Format Structured Data

The starfish package contains convenient functions for writing SpaceTx formatted experiments in the starfish.experiment.builder module. Converting experiment data into SpaceTx format with format_structured_dataset() is best for a small number of 2D images or if you have a preferred scripting language that isn’t Python. Using your tool of choice, prepare your data as a “structured dataset”.

A structured dataset is a collection of 2D tiles where the filenames provide most of the experiment metadata required to organize them into the 5D set (image_type, fov, round, ch, zplane) of 2D tiles (y, x). The remaining metadata, namely physical coordinates of the tiles, are provided in a CSV file.

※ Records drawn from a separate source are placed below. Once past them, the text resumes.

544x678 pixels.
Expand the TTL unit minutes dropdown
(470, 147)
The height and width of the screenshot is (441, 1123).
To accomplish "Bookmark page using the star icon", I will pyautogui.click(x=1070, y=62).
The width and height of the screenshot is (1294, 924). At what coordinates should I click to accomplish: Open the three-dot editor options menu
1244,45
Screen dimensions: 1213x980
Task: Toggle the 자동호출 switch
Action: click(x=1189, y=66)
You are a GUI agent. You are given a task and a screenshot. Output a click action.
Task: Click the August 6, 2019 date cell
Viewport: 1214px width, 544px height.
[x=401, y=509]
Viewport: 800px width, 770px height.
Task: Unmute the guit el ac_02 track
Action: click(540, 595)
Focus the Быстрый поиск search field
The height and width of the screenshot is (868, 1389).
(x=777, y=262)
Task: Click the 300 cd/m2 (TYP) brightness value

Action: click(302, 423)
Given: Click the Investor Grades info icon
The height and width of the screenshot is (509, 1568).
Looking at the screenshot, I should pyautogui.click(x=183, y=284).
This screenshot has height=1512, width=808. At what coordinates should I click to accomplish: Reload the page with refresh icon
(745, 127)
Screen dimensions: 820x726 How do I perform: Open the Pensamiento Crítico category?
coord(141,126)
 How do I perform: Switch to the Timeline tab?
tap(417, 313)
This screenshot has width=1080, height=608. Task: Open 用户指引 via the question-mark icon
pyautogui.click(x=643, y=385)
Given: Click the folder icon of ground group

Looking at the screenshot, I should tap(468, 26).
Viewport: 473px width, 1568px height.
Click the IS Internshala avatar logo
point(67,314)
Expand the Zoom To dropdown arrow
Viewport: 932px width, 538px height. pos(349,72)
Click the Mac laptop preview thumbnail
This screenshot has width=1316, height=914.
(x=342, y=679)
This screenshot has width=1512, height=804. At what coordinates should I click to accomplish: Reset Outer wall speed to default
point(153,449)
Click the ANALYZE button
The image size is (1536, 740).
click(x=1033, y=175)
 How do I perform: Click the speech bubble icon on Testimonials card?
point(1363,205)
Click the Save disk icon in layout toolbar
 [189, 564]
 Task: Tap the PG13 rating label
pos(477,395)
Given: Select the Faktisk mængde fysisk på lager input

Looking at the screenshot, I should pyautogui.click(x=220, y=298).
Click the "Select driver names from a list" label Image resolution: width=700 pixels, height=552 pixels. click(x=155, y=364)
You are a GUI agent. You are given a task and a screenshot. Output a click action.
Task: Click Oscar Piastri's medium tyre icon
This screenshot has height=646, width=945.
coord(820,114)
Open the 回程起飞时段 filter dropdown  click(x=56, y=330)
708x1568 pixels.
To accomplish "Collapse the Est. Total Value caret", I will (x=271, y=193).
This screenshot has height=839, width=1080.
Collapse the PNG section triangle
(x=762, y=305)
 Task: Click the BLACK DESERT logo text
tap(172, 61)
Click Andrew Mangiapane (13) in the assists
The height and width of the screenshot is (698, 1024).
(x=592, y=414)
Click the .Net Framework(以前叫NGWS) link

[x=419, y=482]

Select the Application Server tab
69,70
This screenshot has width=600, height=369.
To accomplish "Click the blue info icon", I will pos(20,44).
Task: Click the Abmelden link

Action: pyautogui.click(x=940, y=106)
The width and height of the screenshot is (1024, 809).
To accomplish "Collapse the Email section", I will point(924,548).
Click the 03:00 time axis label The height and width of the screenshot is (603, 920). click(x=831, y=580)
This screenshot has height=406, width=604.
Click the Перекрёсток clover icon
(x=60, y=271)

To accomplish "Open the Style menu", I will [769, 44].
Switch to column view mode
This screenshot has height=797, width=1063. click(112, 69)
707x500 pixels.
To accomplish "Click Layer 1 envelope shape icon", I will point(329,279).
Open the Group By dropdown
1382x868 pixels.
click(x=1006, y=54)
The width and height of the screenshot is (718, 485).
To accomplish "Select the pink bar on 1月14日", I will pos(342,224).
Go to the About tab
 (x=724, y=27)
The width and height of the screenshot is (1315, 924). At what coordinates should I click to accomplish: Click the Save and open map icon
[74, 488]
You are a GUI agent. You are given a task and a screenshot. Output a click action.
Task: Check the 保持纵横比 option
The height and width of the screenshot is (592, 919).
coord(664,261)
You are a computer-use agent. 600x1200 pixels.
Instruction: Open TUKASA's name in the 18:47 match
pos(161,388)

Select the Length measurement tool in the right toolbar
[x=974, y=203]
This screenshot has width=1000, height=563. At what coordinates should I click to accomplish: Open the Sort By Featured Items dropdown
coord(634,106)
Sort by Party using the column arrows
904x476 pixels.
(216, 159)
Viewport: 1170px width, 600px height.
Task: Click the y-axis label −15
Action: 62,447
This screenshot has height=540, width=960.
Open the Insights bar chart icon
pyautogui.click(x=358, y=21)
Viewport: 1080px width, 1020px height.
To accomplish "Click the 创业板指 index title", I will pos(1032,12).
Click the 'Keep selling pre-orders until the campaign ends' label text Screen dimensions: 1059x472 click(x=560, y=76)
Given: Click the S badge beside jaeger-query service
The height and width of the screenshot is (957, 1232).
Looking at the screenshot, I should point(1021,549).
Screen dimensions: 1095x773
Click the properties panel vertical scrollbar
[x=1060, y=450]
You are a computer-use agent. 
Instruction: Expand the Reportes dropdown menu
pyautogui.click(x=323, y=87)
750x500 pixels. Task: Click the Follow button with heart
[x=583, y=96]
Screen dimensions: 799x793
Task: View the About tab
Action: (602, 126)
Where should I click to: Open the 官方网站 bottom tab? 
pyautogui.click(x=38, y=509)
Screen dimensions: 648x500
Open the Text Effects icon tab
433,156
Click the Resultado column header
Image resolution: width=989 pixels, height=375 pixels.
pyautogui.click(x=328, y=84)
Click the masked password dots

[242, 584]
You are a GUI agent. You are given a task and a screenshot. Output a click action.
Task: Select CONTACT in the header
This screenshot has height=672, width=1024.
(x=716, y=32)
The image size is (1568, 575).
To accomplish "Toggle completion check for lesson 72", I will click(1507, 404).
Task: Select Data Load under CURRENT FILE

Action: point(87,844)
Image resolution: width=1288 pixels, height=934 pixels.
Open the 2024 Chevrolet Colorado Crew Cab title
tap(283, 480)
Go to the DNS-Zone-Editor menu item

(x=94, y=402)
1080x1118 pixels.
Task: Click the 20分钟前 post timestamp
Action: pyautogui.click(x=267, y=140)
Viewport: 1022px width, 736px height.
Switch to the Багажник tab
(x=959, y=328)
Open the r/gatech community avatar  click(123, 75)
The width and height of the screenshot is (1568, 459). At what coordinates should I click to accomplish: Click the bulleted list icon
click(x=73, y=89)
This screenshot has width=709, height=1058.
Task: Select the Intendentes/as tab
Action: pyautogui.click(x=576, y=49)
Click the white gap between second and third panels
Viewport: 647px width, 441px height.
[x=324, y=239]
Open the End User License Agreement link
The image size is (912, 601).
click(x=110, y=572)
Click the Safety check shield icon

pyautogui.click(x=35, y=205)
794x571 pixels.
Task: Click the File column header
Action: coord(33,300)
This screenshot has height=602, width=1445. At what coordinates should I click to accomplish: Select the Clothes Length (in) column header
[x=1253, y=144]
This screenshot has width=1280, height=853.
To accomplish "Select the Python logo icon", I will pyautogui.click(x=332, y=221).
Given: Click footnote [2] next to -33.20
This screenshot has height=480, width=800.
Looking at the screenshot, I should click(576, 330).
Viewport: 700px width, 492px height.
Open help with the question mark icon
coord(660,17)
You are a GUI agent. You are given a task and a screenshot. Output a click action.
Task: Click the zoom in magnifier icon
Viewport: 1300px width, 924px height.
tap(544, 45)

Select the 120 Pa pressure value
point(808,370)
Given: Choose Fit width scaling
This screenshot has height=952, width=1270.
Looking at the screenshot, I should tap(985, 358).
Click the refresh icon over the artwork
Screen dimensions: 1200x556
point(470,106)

The image_types in an experiment generally at least include ‘primary’ images, which are the images containing single-molecule FISH, barcoded molecules, or proteomics data. An experiment can also include ‘nuclei’ or ‘dots’, which is a special image that contains all the molecules in a barcoded experiment. You can name your image_types anything you’d like, such as ‘dapi’, and starfish validate will throw a warning if it does not recognize the image_type but it should be compatible with the rest of the starfish package.

The stem of the tiles’ filenames must be <image_type>-f<fov_id>-r<round_label>-c<ch_label>-z<zplane_label>. The extension should be one of the formats supported by slicedimage.ImageFormat (tiff, png, npy). For example, the file nuclei-f0-r2-c3-z33.tiff would belong to the nuclei image, fov 0, round 2, channel 3, zplane 33.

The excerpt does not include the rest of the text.